By far, the most memorable pet in our family was McDuff. McDuff was my dad’s sister’s Labrador retriever and she needed us to take care of him for six months. Grampa came to pick him up for Aunt Sue and Dad said, “No way. McDuff stays.” And he did. For his whole life. He died when I was 17. He was brilliant, patient, loving and sharp as a tack.
McDoff was patient with children as well as with other dogs. I remember when my brother got a black puppy, aptly named Fluffy, and Fluffy would teeth on Duff’s hanging neck skin. Just teeth away and Duff would lie there patiently. Something would catch his hear in the woods- a deer, another dog, a monster (our imaginations were active)- and Duff would run toward it, barking. Fluffy would still be hanging on, waving there like a fluffy black neckerchief. The two would come back minutes to hours later, Fluffy still hanging on.

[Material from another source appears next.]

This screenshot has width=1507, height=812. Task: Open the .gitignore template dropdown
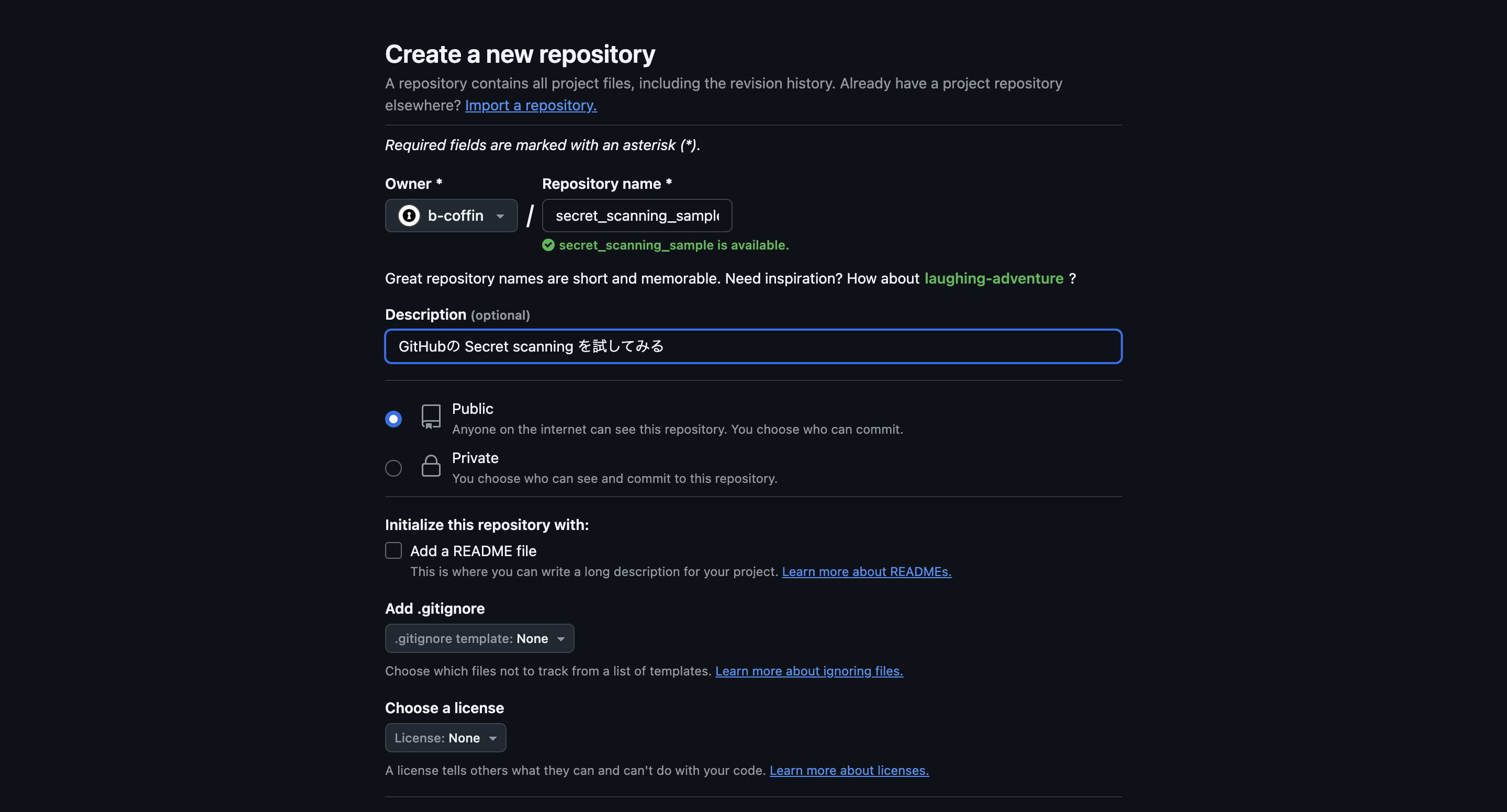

I remember an Easter Sunday, waking up to go hunt for Easter eggs in the acreage of our front yard. I donned my coat and rain boots over my pajamas and grabbed my basket. Upon opening the front door, though, we couldn’t step down, as there was a pile of beautifully dyed egg shells that McDuff had “retrieved” for us. He smiled up at us proudly.

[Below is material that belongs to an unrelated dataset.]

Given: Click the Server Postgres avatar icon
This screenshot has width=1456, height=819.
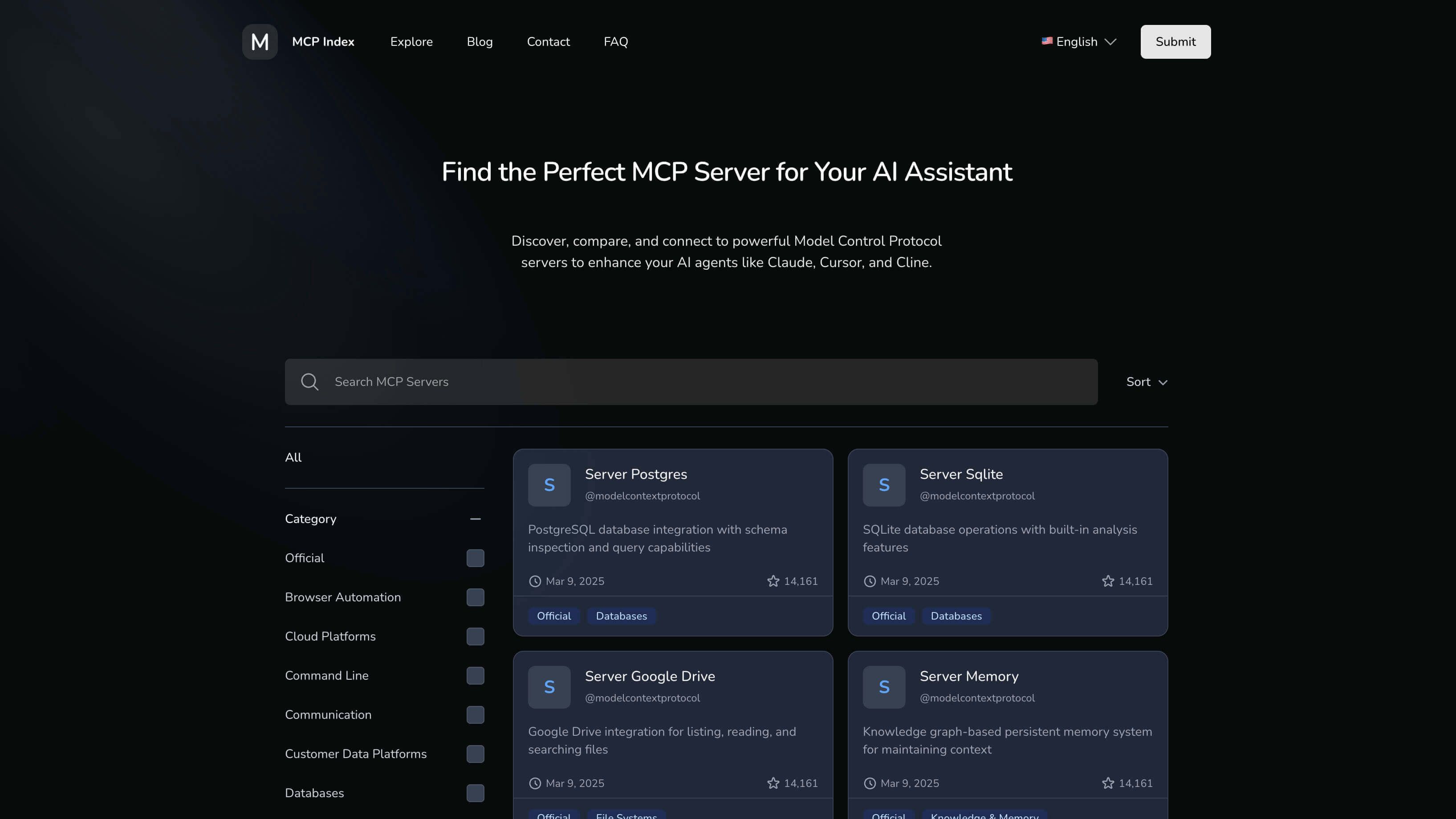Looking at the screenshot, I should 549,484.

When he was older and when we’d moved from ranch, McDuff slept in my room, which was next to the kitchen. I remember the sound of him coming to bed like it was yesterday. I would hear the clicking of his toes on the hardwood floor as he rounded the corner and then his head butting into my door to lodge it open. He’d waltz in, lie down with a happy groan and then we’d both drift to sleep.